Estacionar na cidade é cada vez mais um desafio e sair do carro, também. É que os automóveis estão cada vez maiores, mas os lugares de estacionamento, não parecem acompanhar este crescimento. Será mesmo assim?
Fomos analisar a situação na cidade de Lisboa. Para compreender estas dimensões, é preciso ter em conta a legislação nacional e os regulamentos municipais e urbanísticos.
Pedro Dinis, diretor municipal de mobilidade da Câmara Municipal de Lisboa, explica que em Lisboa foi desenvolvido um documento, o Manual do Espaço Público, que incentiva a boas práticas do desenho urbano da rua e da construção do espaço público. É neste manual que constam as dimensões dos diversos lugares de estacionamento na via pública, que podem ter posicionamento longitudinal, oblíquo 45º, oblíquo 60º ou transversal, em relação à via.
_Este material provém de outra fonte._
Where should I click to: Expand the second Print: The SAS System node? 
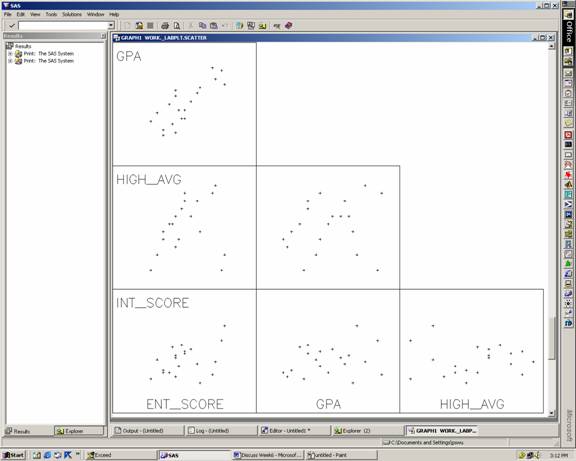(10, 61)
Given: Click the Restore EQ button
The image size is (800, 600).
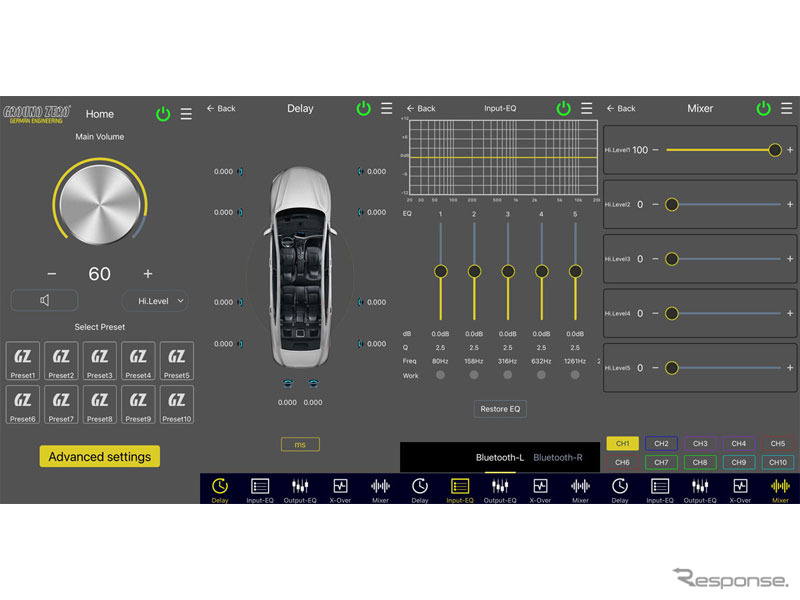Looking at the screenshot, I should pyautogui.click(x=500, y=409).
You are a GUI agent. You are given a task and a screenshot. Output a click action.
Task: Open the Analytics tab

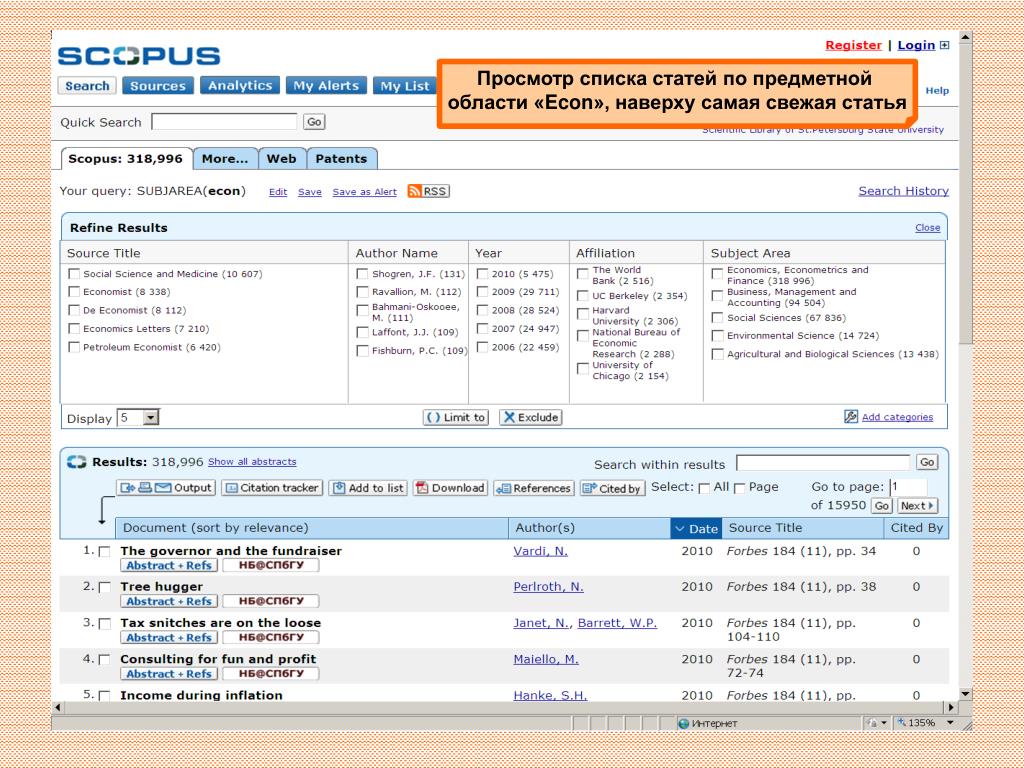pyautogui.click(x=240, y=86)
Para termo de comparação, foram consultadas as medidas dos quatro dos automóveis mais vendidos no ano passado: o Renault Clio, o Peugeot 2008, o Dacia Sandero e o Citroën C3. Embora as dimensões variem consoante o modelo, o comprimento é de cerca de 4 metros, e em termos de largura, com retrovisores, os carros têm cerca de 2 metros. Com portas abertas, o Peugeot, por exemplo, ultrapassa os 3,50 metros de largura.
Tendo em conta estes exemplos e a situação atual, são poucos os lugares que têm medidas adequadas aos carros modernos.
Em Lisboa, apesar de ainda não terem sido tomadas medidas concretas, Pedro Dinis garante que é um assunto que está a ser analisado. “A estratégia não nos parece que seja, ao nível da rua, poder alargar e ir acompanhando a indústria automóvel”. O diretor municipal de mobilidade acrescenta que uma das medidas pode passar pela aplicação de tarifas a carros maiores.
Uma porta riscada ou amolgada são danos comuns, que ocorrem quando há falta de espaço nos estacionamentos. Se chegar ao seu veículo e este tiver sido danificado por outro condutor, saiba o que pode fazer.
“O que recomendo é perceber se o local tem videovigilância. Se tiver, deve-se contactar o gestor do parque e pedir a preservação das imagens”, explica Sérgio Azevedo, advogado do ACP. O sinistro deve depois ser participado às autoridades e, no caso do proprietário ter seguro de danos próprios, deve contactar a seguradora.